> Given task:
Convert the data into a Markdown table with the columns Row and Entry, starting at the line that contains "Konzerte (798, 534)" and ending at the last line of the data. Number each line in order, and leave out any blank lines.

> Data supplied:
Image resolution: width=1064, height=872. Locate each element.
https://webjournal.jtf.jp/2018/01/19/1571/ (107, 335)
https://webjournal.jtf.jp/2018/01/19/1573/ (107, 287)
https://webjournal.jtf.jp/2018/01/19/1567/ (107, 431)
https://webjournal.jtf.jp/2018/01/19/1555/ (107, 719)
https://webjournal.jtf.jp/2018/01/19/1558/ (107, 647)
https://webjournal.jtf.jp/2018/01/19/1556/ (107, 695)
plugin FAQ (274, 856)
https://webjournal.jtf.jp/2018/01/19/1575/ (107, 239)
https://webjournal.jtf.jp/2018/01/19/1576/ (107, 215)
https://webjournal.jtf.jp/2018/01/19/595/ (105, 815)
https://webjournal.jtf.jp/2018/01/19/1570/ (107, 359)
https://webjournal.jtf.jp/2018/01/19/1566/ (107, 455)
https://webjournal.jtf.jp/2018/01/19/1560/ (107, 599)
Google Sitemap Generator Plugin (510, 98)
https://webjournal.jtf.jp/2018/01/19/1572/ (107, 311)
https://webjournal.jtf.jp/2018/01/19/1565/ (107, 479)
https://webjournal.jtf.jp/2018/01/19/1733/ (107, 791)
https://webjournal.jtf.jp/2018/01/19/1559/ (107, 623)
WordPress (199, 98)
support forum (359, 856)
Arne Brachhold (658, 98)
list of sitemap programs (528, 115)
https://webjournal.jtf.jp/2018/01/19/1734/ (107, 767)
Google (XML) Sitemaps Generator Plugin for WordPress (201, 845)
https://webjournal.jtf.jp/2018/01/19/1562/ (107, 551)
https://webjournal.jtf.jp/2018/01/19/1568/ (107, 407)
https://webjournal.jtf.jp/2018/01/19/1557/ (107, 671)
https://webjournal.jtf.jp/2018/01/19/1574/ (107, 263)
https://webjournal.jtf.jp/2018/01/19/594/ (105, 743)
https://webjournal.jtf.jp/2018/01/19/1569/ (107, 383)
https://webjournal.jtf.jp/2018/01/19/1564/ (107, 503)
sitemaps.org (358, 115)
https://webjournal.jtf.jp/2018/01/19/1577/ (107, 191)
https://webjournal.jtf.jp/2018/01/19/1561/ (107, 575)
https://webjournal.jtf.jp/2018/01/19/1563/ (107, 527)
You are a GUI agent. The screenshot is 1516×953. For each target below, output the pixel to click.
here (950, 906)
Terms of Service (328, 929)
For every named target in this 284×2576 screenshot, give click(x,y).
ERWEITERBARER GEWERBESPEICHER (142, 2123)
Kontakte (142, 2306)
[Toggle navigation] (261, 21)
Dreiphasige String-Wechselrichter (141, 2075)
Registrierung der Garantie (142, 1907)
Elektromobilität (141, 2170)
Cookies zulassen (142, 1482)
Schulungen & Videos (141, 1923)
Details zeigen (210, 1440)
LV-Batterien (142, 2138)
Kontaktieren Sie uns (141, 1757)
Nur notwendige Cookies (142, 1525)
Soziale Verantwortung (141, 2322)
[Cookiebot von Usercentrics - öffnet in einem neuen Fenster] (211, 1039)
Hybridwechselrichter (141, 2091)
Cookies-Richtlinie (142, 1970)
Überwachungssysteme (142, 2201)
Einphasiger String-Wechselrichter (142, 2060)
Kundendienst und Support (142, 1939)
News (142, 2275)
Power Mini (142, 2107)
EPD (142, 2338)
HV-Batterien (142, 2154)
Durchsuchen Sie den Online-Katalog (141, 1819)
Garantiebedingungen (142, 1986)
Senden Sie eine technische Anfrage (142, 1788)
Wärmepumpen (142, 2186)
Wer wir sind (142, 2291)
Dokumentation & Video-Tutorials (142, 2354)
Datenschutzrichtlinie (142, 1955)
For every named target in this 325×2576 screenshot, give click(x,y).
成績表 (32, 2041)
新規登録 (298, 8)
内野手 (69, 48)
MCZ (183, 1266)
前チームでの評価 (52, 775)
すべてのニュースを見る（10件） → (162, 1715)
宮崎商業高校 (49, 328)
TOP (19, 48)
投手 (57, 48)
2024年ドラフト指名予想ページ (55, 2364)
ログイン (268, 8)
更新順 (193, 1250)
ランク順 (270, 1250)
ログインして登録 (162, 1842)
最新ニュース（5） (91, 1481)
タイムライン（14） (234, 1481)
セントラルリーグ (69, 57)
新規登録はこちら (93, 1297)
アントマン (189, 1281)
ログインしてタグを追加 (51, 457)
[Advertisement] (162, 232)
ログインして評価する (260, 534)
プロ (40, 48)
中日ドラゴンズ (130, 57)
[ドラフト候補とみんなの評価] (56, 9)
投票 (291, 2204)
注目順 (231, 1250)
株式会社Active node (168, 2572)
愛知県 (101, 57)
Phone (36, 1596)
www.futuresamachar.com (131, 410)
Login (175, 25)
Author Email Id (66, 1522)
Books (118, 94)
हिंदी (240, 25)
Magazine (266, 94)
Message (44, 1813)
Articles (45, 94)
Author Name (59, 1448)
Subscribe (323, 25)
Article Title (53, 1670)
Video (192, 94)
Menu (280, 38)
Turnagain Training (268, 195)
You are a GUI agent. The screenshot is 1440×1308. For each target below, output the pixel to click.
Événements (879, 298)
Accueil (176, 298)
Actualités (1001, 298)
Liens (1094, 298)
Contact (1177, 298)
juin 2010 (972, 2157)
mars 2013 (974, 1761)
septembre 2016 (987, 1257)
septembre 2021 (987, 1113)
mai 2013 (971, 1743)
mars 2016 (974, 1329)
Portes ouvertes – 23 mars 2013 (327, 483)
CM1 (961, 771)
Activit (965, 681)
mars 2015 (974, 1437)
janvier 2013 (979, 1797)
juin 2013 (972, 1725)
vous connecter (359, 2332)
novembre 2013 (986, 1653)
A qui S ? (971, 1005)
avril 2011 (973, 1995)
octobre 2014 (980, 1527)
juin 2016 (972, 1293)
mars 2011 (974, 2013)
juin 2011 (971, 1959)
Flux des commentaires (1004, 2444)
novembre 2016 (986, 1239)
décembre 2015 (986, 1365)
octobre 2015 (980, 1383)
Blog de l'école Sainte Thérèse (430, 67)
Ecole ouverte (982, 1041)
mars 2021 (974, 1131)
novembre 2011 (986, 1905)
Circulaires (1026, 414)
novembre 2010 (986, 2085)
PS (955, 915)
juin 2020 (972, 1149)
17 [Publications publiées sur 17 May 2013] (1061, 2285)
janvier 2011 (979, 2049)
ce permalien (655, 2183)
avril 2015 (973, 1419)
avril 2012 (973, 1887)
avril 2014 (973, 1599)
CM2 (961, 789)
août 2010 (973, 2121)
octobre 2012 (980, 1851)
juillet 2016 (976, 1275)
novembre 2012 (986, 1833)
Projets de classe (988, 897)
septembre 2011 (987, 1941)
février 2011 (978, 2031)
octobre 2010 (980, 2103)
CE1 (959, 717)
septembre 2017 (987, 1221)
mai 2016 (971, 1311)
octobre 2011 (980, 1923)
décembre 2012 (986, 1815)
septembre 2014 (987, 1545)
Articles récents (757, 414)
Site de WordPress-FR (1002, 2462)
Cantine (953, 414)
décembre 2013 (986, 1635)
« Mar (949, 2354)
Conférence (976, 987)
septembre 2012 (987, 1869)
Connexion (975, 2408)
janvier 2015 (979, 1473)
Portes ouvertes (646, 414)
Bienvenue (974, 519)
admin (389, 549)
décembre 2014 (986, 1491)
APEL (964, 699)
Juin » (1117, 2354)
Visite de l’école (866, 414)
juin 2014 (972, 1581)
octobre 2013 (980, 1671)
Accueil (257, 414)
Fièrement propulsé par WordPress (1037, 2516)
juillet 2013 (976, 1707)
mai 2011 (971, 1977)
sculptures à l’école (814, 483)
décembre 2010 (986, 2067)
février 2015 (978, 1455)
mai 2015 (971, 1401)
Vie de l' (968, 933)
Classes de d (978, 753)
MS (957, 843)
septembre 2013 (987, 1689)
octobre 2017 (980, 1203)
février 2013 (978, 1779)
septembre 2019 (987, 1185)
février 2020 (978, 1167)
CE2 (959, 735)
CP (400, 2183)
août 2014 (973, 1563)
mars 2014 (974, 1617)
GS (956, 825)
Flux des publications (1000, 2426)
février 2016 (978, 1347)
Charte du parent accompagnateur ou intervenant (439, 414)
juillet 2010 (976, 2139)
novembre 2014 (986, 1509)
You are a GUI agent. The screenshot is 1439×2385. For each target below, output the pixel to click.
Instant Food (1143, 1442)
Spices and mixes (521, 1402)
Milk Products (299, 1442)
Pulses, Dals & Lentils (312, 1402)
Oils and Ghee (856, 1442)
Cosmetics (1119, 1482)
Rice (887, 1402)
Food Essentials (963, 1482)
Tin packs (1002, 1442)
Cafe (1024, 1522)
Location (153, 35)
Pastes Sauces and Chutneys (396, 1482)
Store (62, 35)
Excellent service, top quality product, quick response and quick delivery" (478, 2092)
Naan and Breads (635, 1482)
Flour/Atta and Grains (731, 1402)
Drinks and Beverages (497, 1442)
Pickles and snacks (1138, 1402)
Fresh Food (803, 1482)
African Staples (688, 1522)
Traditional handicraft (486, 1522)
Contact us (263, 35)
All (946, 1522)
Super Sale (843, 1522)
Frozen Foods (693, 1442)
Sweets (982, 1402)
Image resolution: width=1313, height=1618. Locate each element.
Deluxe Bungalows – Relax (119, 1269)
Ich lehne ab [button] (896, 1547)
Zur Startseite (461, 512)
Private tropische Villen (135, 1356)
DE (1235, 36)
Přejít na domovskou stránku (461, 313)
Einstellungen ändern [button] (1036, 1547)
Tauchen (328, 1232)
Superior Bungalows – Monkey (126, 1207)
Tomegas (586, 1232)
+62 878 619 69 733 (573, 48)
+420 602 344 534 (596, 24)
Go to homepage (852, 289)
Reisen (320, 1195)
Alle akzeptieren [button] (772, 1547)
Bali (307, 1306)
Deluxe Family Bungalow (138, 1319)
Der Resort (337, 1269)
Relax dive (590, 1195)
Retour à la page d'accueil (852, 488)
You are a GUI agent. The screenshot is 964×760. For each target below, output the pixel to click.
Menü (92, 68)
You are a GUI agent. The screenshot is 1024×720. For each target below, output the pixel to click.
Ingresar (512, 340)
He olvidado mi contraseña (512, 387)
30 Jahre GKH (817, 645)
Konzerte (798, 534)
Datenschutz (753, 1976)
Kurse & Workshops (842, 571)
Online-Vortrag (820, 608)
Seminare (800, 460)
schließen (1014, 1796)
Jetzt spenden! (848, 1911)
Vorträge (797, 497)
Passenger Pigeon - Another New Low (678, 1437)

> Response to this exercise:
| Row | Entry |
|---|---|
| 1 | Konzerte (798, 534) |
| 2 | Datenschutz (753, 1976) |
| 3 | Kurse & Workshops (842, 571) |
| 4 | Online-Vortrag (820, 608) |
| 5 | Seminare (800, 460) |
| 6 | schließen (1014, 1796) |
| 7 | Jetzt spenden! (848, 1911) |
| 8 | Vorträge (797, 497) |
| 9 | Passenger Pigeon - Another New Low (678, 1437) |